* Selected text *
This article first appeared in the March/April 2020 issue of New York Tennis Magazine. You can read the full digital edition by clicking here.
In early February, more than 2,000 students from the Rochester City School District took part in a tennis workshop to commemorate Arthur Ashe Legacy Lives Day.
The event came on the heels of the district learning about the USTA’s Tennis in Schools program, which provides equipment and instruction to local schools so they can introduce tennis programming into their curriculum.
“I was invited to a regional training workshop, and on the last day they brought everyone out to some tennis courts for a discussion,” said Nurse Bowick, who has been integral in getting tennis into the Rochester School District and wanted to do something to bring tennis to the kids in the district while also honoring Ashe’s legacy. “A gentleman from the USTA gave a talk about tennis in the schools, and he said that a child will only touch a racket maybe six times between kindergarten and graduation. I couldn’t get that thought out of my head, and I said I’m going to change that.”
So with that inspiration, Bowick began to put together the tennis programming to be introduced into the district’s 57 schools, and implemented a rap contest where kids would put together a rap to honor Ashe and his legacy. These had to include his name, his college, his wife’s name, his daughter’s name, some of his tennis accomplishments, and the country that he was fighting for just prior to his death, Haiti.
“Those were the components that had to be in it. We offered New York Open tickets to the winners, which made it a big draw,” said Bowick.
Bowick, the contest winners and some of their parents then planned a trip down from Rochester to Long Island on the day of the New York Tennis Expo, to enjoy the free day as their love for tennis continues to grow. Bowick fundraised in order to get funds for a Greyhound bus down to Port Authority in New York City, and then a shuttle bus from Port Authority to NYCB LIVE, home of the Nassau Veterans Memorial Coliseum.

* Description of the task *
Translate this sentence from the article about the Rochester students' tennis workshop into Spanish: "In early February, more than 2,000 students from the Rochester City School District took part in a tennis workshop to commemorate Arthur Ashe Legacy Lives Day."

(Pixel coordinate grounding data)
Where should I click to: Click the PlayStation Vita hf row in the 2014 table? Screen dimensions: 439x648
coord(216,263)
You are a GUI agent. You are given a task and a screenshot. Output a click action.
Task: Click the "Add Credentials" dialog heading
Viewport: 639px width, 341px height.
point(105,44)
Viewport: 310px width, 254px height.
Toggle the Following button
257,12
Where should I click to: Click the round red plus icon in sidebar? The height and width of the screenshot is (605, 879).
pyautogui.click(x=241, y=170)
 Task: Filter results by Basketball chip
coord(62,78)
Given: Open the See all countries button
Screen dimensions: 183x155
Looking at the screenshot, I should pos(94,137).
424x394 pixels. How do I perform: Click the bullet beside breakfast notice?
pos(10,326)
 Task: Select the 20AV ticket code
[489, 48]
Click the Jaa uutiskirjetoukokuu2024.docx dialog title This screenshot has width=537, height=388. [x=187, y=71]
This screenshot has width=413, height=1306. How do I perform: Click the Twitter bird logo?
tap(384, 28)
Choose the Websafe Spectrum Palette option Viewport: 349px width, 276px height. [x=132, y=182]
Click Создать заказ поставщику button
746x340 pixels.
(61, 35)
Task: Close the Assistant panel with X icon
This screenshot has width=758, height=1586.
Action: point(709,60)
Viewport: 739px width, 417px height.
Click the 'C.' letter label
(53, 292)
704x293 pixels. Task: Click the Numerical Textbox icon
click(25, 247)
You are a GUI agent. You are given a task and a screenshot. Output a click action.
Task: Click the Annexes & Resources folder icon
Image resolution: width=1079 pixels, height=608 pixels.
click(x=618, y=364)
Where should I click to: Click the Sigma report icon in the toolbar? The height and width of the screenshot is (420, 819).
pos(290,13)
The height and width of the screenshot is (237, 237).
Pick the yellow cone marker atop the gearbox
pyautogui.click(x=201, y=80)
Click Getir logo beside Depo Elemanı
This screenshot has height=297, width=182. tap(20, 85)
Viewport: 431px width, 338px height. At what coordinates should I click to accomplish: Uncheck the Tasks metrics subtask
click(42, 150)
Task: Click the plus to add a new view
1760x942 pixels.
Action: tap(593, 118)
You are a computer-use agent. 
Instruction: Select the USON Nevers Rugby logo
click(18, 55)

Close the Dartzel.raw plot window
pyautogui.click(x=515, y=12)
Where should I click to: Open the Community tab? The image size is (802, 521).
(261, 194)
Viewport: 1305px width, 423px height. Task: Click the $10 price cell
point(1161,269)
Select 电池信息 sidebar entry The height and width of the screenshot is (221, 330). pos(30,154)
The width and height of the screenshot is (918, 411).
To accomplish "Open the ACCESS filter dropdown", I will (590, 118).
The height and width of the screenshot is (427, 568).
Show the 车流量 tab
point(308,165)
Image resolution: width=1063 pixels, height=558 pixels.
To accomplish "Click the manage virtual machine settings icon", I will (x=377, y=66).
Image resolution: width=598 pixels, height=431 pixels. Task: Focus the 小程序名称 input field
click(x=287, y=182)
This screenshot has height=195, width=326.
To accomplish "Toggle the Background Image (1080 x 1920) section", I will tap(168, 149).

* Response to the exercise *
A principios de febrero, más de 2000 estudiantes del Distrito Escolar de la Ciudad de Rochester participaron en un taller de tenis para conmemorar el Arthur Ashe Legacy Lives Day.